#### Excerpts from a dataset:
========================================================================
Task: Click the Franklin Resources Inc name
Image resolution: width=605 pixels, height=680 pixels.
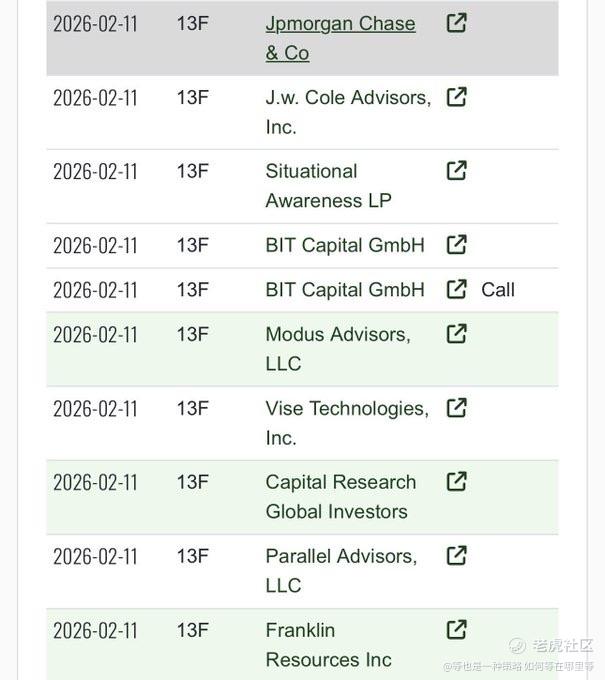Action: pyautogui.click(x=328, y=645)
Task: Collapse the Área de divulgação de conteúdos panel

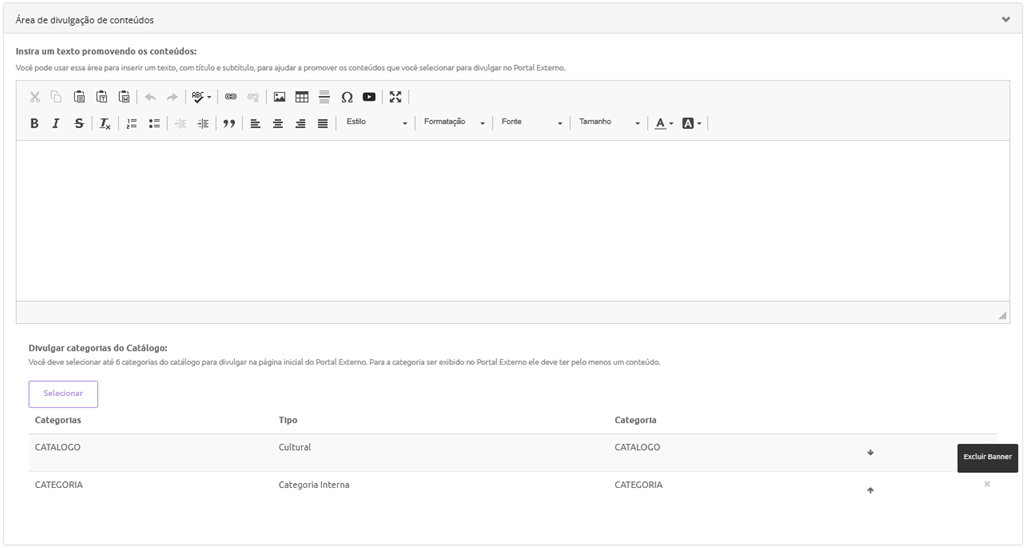Action: click(x=1005, y=19)
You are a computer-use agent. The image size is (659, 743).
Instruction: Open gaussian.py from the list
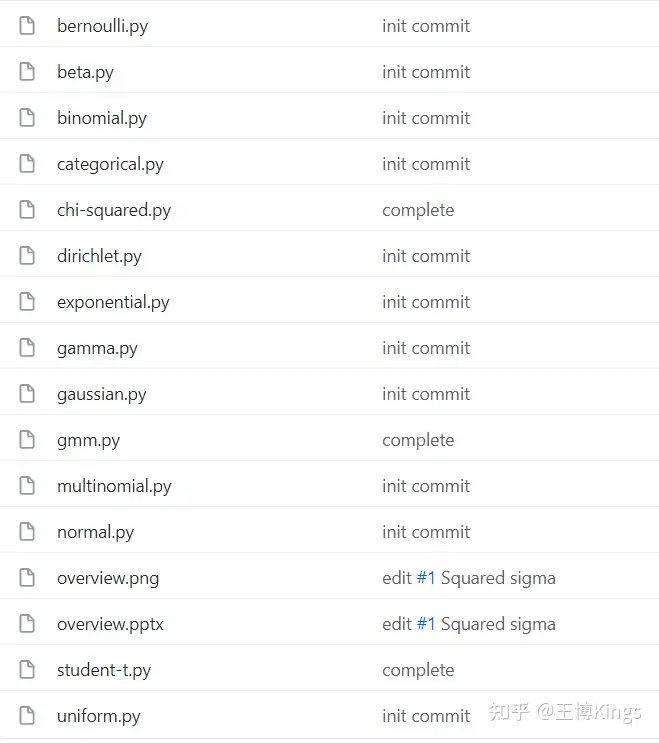coord(102,394)
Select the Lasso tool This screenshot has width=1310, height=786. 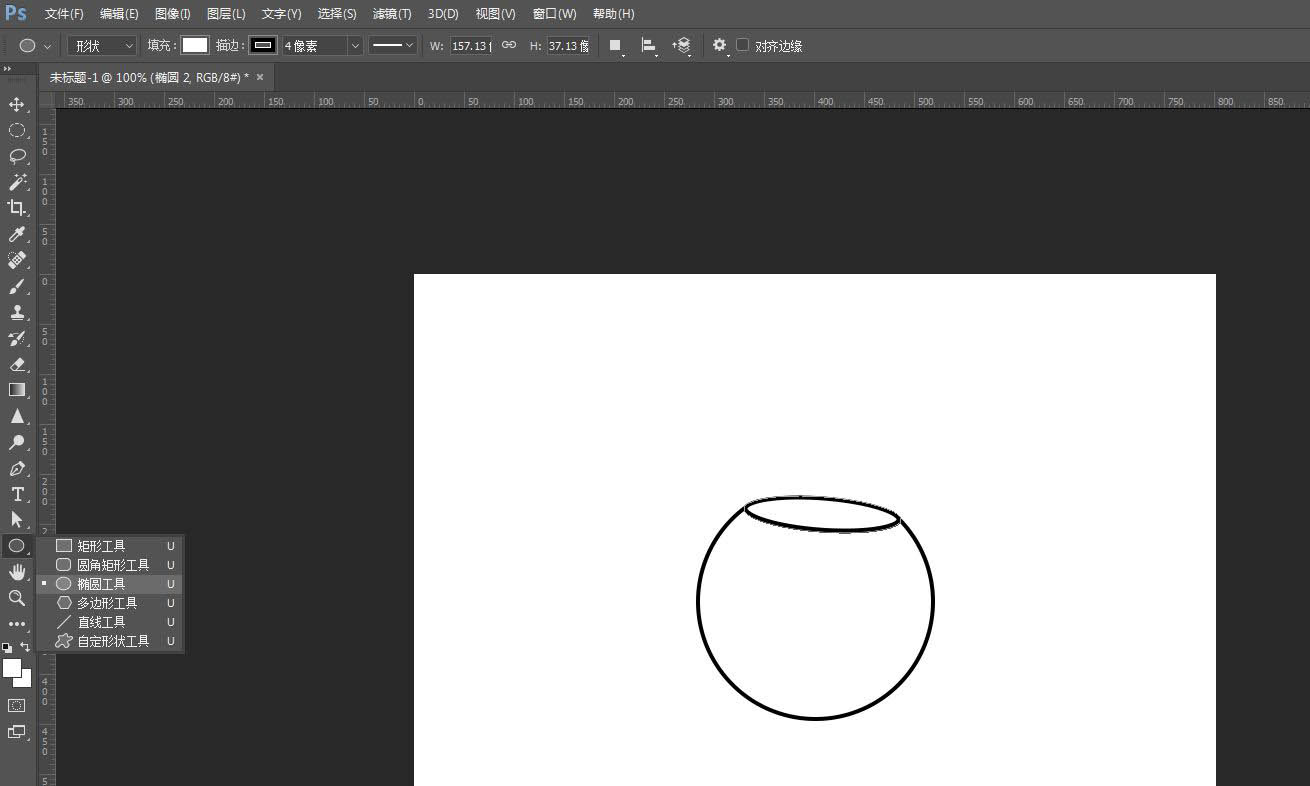click(17, 156)
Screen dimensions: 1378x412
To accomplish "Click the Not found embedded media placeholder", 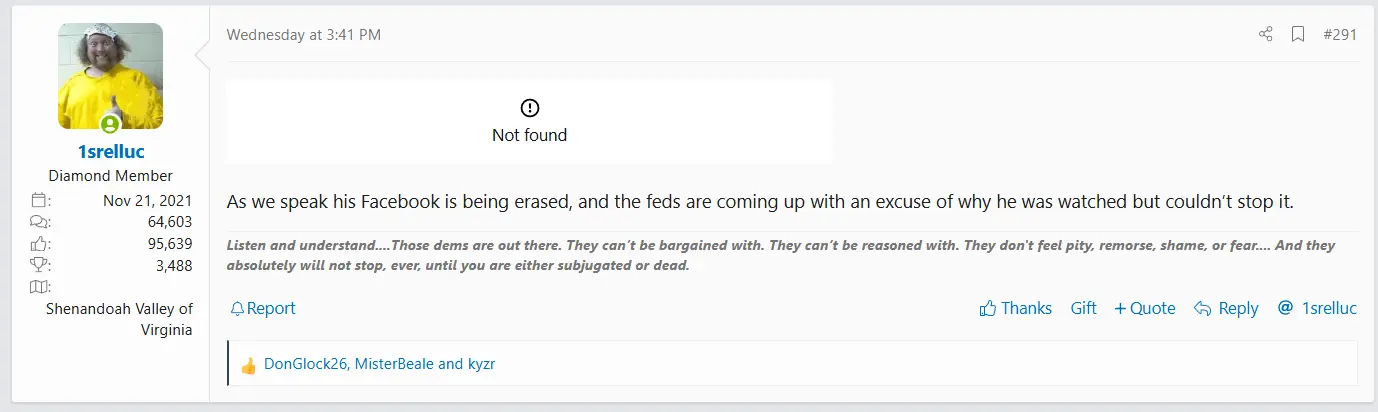I will pyautogui.click(x=529, y=121).
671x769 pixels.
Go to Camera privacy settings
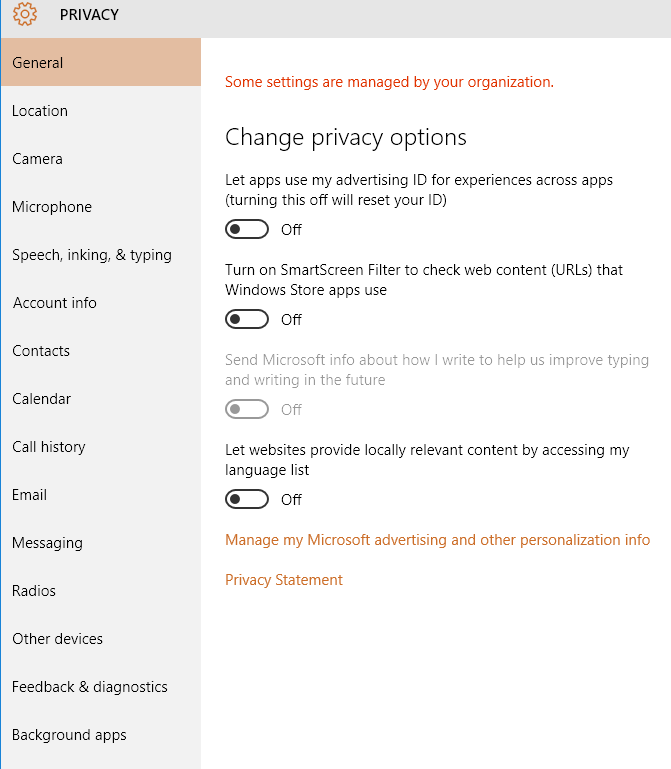click(x=37, y=159)
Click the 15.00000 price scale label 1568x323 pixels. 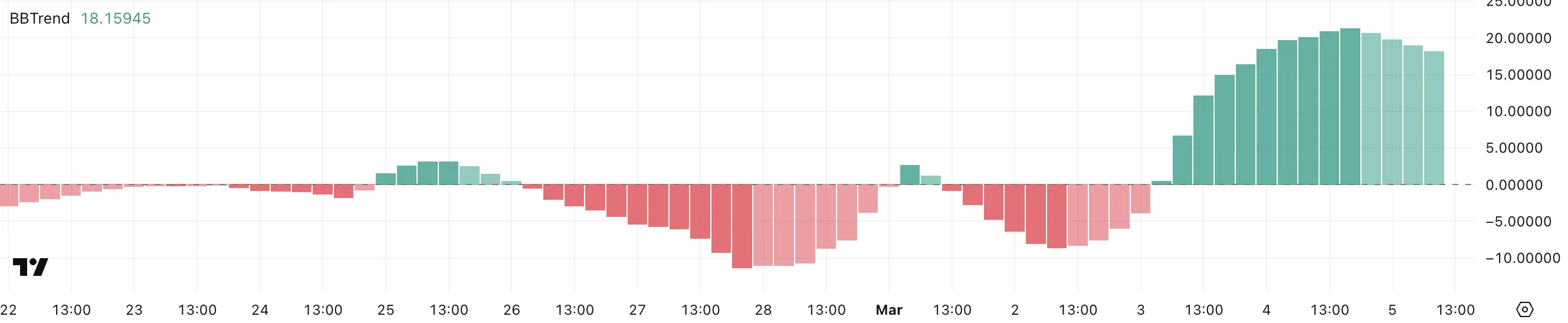[1518, 75]
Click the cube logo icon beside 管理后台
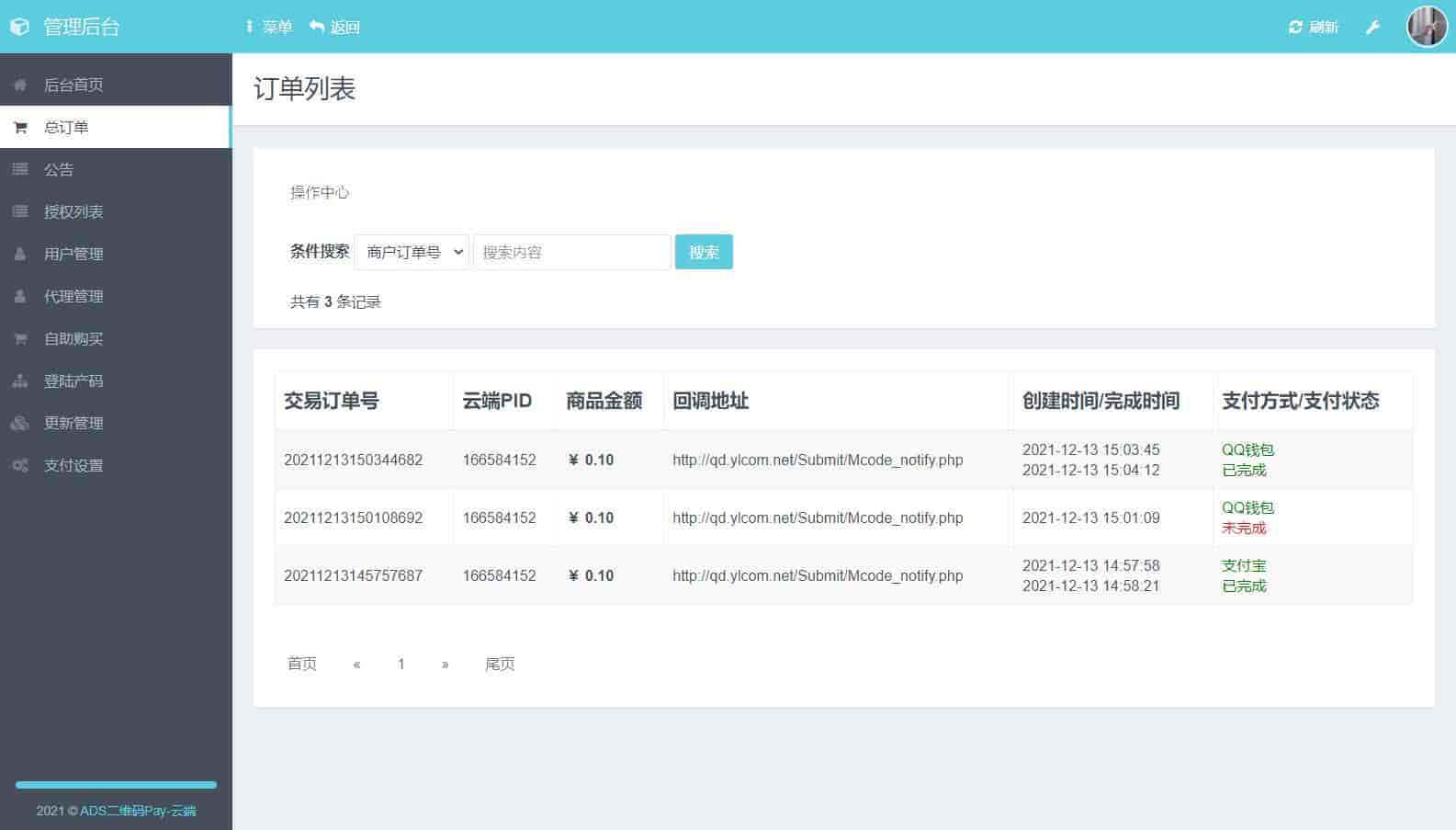 click(19, 27)
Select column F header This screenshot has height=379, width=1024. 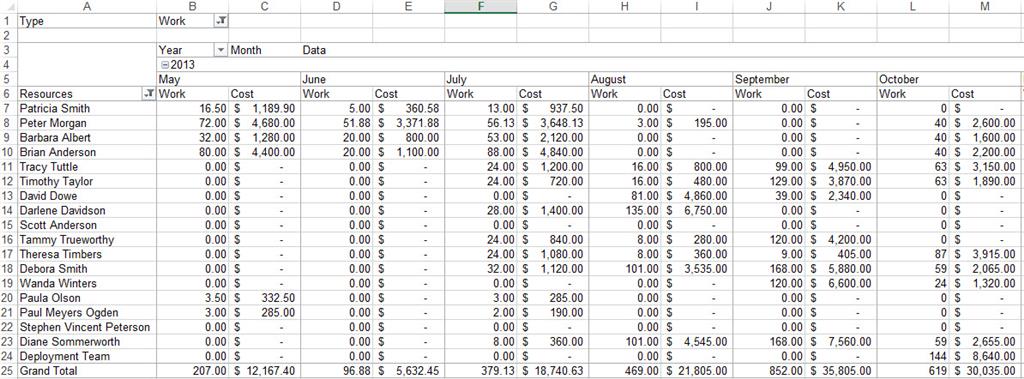tap(481, 7)
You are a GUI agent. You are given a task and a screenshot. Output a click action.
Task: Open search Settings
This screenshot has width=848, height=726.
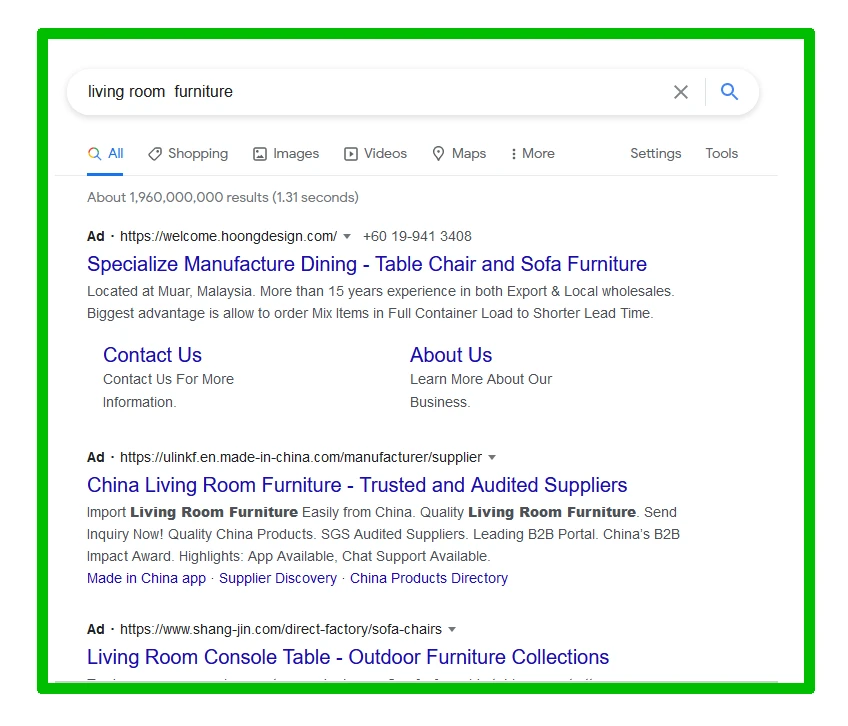pyautogui.click(x=655, y=154)
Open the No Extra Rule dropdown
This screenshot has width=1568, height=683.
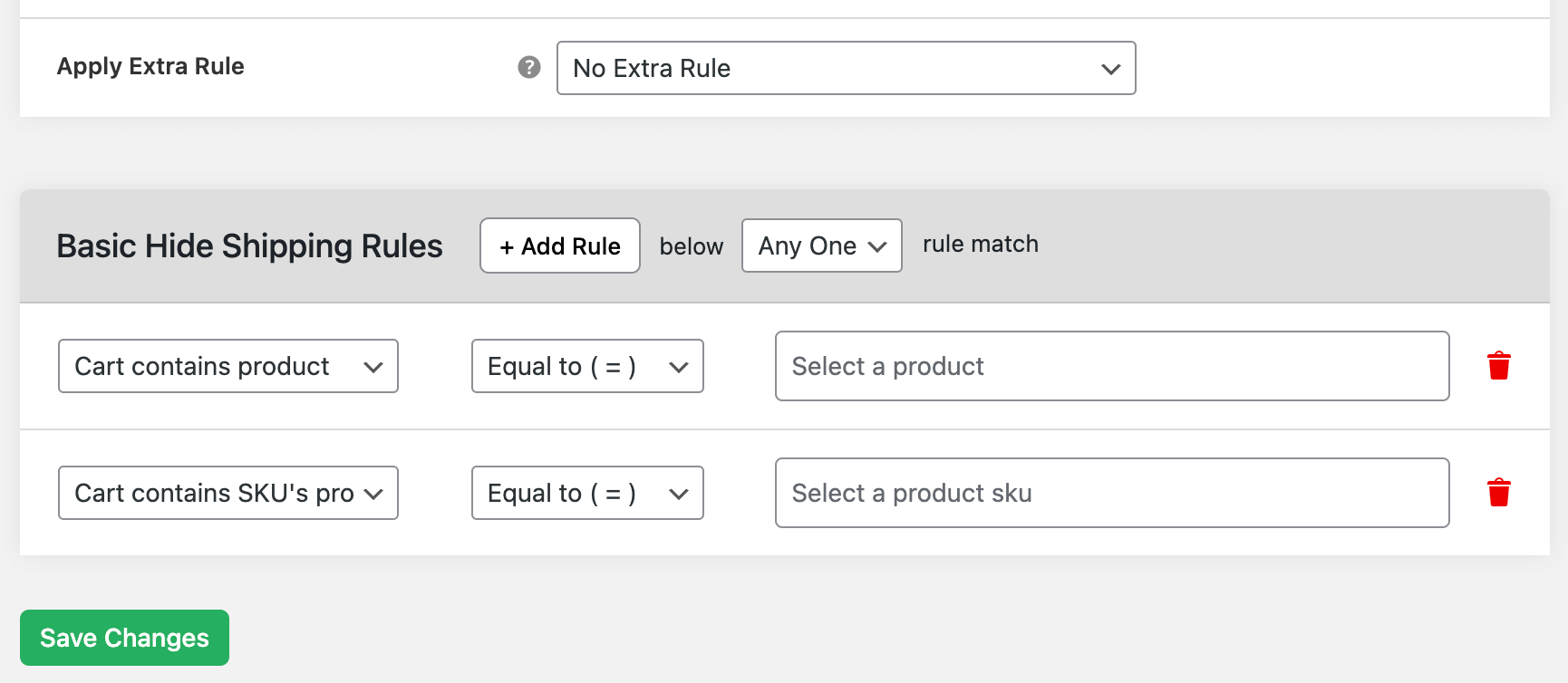click(x=845, y=68)
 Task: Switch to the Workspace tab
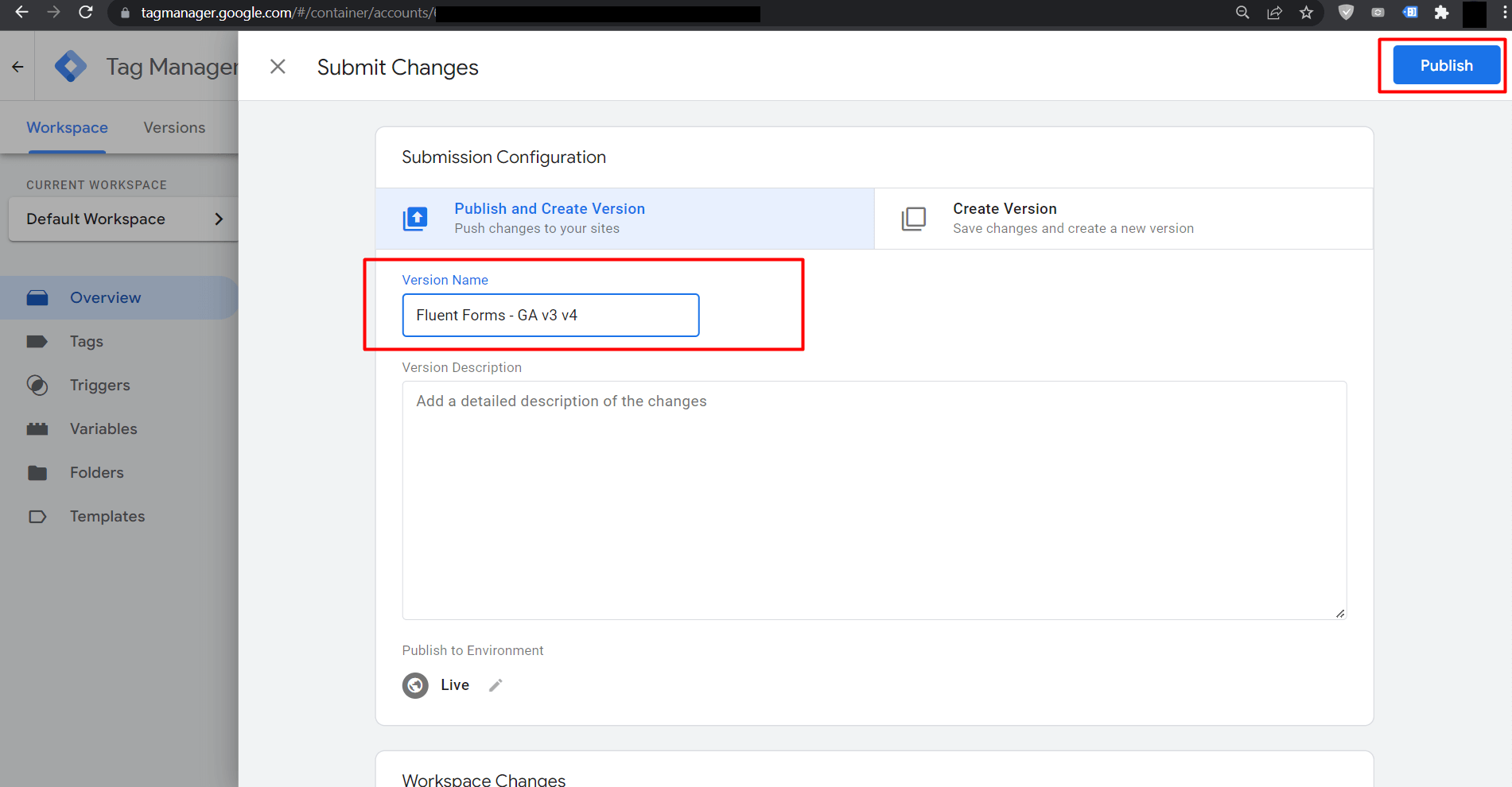coord(67,128)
========================================================================
#### Exercise instructions:
What lines hold the string "agent"? Pick them out of the data.

#### Reply to the exercise:
You are a computer-use agent. The image size is (659, 743).
You are a GUI agent. You are given a task and a screenshot. Output a click action.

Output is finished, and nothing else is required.